(Pixel coordinate grounding data)
_ _ _ _
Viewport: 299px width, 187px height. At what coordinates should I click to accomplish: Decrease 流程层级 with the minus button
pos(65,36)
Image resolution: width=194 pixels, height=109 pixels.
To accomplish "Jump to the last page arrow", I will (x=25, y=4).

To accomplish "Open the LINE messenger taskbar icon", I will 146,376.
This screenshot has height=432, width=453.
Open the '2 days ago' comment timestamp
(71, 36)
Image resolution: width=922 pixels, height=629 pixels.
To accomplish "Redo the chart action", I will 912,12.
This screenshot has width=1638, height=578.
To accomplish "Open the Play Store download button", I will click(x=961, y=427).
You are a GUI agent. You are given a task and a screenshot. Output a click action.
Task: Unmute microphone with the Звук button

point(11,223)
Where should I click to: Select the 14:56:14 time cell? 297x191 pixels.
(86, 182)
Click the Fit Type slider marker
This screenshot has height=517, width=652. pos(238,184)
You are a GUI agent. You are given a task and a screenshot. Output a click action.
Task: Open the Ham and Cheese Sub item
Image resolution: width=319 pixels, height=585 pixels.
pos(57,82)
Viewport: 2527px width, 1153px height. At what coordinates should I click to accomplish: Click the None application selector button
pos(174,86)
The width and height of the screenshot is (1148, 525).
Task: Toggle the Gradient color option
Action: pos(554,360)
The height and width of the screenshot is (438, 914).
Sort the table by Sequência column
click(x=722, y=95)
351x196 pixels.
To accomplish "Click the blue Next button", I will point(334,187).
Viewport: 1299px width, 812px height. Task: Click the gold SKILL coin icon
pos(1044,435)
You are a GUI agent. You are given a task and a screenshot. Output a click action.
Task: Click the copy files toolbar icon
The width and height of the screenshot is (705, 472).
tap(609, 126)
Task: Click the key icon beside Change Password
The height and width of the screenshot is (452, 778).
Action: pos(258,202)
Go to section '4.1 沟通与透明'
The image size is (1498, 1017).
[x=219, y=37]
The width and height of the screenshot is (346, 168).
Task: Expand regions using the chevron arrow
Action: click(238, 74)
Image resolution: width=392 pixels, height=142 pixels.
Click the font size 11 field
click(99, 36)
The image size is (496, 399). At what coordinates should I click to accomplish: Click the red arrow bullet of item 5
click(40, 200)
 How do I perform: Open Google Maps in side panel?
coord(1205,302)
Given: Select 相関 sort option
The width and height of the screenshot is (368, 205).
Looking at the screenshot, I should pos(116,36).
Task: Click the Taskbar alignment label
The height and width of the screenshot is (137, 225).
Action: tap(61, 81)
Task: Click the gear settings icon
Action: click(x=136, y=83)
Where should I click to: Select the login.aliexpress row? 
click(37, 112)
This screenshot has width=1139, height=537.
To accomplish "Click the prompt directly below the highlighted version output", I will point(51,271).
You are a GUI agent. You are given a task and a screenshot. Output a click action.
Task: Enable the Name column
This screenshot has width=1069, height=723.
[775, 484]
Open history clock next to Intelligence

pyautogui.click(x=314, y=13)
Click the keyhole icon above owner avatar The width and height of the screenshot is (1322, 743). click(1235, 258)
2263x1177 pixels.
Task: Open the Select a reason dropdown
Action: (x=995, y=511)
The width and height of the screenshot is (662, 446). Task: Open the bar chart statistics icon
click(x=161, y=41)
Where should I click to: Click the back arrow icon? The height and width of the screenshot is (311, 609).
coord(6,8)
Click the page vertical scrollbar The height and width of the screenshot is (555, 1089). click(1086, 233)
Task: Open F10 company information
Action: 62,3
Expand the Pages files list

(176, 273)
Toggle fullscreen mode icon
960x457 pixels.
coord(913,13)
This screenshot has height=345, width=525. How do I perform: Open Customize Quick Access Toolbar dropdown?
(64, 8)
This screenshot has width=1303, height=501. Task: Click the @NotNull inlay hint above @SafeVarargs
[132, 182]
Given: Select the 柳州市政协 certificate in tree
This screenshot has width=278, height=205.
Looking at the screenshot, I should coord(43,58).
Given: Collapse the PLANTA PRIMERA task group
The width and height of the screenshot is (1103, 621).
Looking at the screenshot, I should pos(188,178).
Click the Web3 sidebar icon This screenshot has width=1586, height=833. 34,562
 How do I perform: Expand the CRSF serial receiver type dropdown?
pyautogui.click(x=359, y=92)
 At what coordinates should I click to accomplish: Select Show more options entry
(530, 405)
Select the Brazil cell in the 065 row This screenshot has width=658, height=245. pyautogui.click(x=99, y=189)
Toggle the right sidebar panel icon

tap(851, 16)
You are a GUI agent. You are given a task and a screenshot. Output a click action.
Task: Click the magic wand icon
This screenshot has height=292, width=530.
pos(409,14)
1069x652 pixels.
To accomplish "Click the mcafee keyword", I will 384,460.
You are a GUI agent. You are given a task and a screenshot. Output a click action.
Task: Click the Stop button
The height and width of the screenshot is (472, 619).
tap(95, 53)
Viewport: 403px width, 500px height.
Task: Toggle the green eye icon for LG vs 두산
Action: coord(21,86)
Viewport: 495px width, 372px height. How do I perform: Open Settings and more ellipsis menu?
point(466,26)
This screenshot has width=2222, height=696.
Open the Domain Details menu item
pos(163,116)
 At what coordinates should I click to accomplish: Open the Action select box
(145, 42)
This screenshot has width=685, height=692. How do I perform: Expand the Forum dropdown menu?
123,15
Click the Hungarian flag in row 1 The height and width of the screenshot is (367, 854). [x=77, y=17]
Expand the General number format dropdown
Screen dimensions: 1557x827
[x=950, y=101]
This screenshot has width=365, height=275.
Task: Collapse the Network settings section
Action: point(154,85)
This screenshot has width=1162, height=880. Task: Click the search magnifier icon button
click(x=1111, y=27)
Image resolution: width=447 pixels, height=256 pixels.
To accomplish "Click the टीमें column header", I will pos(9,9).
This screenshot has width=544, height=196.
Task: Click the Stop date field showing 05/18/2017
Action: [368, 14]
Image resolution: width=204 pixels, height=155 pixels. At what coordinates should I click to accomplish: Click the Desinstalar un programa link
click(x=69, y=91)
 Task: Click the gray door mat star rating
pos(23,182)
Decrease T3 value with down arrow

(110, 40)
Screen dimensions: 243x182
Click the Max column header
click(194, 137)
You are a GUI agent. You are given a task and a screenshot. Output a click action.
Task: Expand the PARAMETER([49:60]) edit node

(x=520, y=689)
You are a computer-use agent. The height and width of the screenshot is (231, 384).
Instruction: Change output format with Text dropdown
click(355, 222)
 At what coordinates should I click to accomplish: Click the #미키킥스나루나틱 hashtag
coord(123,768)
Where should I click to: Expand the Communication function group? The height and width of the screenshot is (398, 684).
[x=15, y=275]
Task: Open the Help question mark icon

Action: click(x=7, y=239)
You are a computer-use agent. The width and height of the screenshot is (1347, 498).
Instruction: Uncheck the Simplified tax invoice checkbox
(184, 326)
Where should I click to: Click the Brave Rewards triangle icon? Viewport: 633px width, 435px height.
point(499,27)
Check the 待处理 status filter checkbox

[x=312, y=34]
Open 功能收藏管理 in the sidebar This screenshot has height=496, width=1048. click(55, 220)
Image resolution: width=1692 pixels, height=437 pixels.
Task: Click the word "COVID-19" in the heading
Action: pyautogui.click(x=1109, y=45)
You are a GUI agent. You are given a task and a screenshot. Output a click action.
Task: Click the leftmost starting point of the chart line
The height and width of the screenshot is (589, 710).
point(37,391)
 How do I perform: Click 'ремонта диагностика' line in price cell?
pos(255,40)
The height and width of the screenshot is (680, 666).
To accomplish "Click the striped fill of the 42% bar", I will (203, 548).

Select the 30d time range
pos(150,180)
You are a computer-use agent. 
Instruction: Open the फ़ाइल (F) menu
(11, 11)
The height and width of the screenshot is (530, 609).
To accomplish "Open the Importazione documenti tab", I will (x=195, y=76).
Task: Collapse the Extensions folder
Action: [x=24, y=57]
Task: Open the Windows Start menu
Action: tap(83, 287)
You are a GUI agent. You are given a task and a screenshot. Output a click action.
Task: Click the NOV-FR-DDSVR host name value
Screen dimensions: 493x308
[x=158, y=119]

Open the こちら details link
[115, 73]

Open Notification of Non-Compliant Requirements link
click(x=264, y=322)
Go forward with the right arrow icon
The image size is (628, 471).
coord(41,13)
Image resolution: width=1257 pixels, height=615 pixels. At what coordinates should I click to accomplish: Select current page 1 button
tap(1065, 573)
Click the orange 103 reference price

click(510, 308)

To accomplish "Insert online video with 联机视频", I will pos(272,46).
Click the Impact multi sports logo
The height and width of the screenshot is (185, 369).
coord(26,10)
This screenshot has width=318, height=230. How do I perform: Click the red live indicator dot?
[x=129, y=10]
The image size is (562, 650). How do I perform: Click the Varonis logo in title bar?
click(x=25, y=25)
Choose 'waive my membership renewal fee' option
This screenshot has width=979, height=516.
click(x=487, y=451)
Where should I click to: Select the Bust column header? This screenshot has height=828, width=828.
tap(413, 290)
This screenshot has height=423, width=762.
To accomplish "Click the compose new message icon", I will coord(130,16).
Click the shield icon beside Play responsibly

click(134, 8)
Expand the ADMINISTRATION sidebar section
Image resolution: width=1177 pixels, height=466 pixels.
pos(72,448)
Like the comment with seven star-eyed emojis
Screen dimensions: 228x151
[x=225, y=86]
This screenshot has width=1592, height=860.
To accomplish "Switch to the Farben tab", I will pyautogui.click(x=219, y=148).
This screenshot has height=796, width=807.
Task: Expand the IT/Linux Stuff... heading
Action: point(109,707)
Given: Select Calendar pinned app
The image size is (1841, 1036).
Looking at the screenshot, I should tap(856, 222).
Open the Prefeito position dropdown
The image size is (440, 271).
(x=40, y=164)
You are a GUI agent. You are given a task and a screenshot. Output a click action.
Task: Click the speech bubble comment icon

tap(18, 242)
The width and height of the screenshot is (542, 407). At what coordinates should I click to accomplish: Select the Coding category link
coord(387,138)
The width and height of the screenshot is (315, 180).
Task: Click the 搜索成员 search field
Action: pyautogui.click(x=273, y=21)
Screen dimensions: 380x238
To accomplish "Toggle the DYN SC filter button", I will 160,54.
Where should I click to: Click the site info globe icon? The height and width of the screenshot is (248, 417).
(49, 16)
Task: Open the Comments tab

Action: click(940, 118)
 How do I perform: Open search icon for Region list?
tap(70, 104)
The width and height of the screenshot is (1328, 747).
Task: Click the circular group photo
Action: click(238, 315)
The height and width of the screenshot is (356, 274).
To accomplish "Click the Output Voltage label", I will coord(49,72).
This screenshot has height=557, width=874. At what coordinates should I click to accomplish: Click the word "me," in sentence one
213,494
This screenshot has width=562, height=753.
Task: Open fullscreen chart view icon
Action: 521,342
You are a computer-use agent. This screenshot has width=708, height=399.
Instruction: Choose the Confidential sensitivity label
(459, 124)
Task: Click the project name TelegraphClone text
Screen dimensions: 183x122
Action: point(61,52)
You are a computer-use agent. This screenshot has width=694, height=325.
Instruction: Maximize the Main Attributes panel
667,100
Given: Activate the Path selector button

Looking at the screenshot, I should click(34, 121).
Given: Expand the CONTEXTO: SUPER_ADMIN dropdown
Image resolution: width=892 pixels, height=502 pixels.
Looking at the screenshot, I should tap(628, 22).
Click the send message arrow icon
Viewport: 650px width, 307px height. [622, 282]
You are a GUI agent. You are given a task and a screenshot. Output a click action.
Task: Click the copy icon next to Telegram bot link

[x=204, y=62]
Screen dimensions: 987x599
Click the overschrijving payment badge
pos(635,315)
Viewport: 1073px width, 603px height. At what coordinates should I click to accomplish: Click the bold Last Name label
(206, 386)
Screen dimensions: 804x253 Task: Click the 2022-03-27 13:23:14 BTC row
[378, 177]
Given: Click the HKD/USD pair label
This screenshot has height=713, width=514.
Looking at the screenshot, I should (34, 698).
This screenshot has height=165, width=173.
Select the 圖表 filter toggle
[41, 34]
_ _ _ _
## Required work
From the data, list each line in which the string "computer" appears.

## Reply
You are a computer-use agent. The height and width of the screenshot is (231, 384).
You are a computer-use agent. The width and height of the screenshot is (1347, 498).
You are a computer-use agent. 
You are a computer-use agent. This screenshot has width=708, height=399.
You are a computer-use agent. This screenshot has width=694, height=325.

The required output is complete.